Shermer's last remark is especially choice: "express strong suspicions of either governments or companies, or attribute too much power to individuals"

Huh? Is he serious?

So, by Shermer's cartoonish criteria, The Washington Post's Bob Woodward and Carl Bernstein ought to never have been suspicious of the Watergate break-in and the role of Nixon's government? Had that been the case, the Watergate conspiracy would never have been exposed, and Nixon would never have been forced from office! So much for that one!

What about companies? Is Shermer's memory THAT short? Can he not recall a certain Houston company called ENRON in 2001, which set up hundreds of dummy accounts in the Caribbean and used them to funnel money to, and at the same time kept other liabilities off its U.S. books to fool shareholders? More than 21,000 Enron employees who'd been duped into buying its shares- while Kenny Lay and his cohort profited- paid the price.

As for author Charles P. Pierce, incredibly - though he appears to short change those who accept the JFK assassination as genuine- he yet concedes (p. 79):  that conspiracies of every sort embedded themselves in the Kennedy years ("a fertile time for conspiracy".) He even notes the 'Operation Northwoods' conspiracy by the Joint Chiefs (p. 80) which is nevertheless valid though it never materialized.  Thank goodness!  As Michael Parenti (op. cit.) has noted, in our debased media culture if the claimed conspiracy hasn’t been validated to officialdom's satisfaction, it’s merely a theory - which they erroneously equate with speculation.  But if it was validated, as in Iran-Contra, then ‘Voila!’ it’s no longer theory but an actuality... a FACT!  But this is essential nonsense! As Parenti observes, it means that “conspiracy can never be proven and if proven it can’t be conspiracy”.

Anyway, my takeaway point here is that if  'Northwoods' is acknowledged, even hyperbolically, and it meant the top generals wanted to off American citizens using terror bombings and mass shootings - then surely a plan to kill the American head of state isn't that far behind in terms of credibility! (Pierce puckishly refers - p. 81- to Kennedy being believed to have been "shot from a storm drain below the street level" at Dealey Plaza,  but this is a straw man. No serious researcher accepts it, especially after D.B. Thomas' paper in the journal Science and Justice (Vol. 41, p. 21, 2001) precisely correlating echoes- propagation distances from impulse profiles to a location at the edge of the grassy knoll.)
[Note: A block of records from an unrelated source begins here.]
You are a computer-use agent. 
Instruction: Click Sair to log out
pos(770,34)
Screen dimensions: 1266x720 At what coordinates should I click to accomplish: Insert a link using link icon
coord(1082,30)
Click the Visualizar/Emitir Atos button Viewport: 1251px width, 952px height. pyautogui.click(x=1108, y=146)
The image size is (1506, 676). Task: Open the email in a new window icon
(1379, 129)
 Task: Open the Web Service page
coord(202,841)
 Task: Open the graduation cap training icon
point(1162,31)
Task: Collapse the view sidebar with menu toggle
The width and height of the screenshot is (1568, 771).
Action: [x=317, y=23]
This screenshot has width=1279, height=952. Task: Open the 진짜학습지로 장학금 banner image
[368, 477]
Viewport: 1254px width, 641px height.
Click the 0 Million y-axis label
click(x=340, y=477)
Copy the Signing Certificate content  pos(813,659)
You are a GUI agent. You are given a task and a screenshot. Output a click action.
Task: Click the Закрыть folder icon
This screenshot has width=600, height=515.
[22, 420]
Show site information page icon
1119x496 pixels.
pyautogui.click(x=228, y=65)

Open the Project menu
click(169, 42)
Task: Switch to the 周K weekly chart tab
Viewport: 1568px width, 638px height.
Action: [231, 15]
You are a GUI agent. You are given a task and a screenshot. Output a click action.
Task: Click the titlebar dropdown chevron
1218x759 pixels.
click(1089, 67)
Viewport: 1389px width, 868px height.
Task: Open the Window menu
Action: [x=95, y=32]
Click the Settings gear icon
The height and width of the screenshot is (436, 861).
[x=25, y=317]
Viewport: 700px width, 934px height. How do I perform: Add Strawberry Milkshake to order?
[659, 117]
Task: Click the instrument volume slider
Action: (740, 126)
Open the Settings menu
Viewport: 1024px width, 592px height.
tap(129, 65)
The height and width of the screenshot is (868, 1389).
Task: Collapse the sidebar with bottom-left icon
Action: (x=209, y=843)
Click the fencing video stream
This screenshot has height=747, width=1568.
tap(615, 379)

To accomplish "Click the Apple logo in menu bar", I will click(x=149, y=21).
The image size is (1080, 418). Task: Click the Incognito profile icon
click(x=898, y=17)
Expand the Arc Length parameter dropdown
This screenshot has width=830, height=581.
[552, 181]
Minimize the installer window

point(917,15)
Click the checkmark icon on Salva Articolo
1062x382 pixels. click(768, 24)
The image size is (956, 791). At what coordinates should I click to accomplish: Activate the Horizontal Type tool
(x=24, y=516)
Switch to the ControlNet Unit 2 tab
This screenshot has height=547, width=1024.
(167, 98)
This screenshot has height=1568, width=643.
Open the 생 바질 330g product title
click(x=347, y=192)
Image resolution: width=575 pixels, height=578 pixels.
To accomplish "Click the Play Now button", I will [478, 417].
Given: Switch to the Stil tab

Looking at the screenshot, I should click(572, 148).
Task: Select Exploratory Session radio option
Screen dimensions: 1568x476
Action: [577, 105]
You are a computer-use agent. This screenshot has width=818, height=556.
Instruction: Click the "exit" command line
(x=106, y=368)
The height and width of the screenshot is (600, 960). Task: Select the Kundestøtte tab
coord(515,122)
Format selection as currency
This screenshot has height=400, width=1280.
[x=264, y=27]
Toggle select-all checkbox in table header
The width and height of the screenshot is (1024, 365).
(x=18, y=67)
Finally, thanks to a humble audio and visual aids specialist-  Lt. Commander William Bruce Pitzer - based in the mid-1960s at the National Medical Naval Center at Bethesda, we have the first hand evidence via actual and forged autopsy photos that we've all been had.  We have the evidence in black and white that the Kennedy assassination was a definite conspiracy - as the ONLY true government investigation (the House Select Committee on Assassinations or HSCA) determined in its 1979 conclusions with "95% probability".


Though Pitzer was himself assassinated- likely by a mechanic out of the Special Warfare Center at Ft. Bragg, NC (they attempted to make it look like a suicide, but Pitzer had everything to live for ...as he believed exposing the fraudulent photos would earn him fame and money) the pairs of photos did get out. As my German friend Kurt Braun put it in 1978, "Pitzer made certain he had slide copies made of the forged and true autopsy photos and provided the information to access them in the event of his demise".  

Pitzer never lived to expose the "unspeakable" fraud perpetrated upon all of us (after the book title, JFK and the Unspeakable: Why He Died and Why It Matters by James Douglass) but we now know that - like Iran -Contra, conspiracy in the Kennedy Assassination was real. According to author Charles P. Pierce, if accepted as such then it "imposes a deadening weight on the conscience" and hence "accepting it as a reality means we are obligated to do something about it."  I have and will, in the form of trying to educate Americans how and why this event continues to impact our policies, politics today!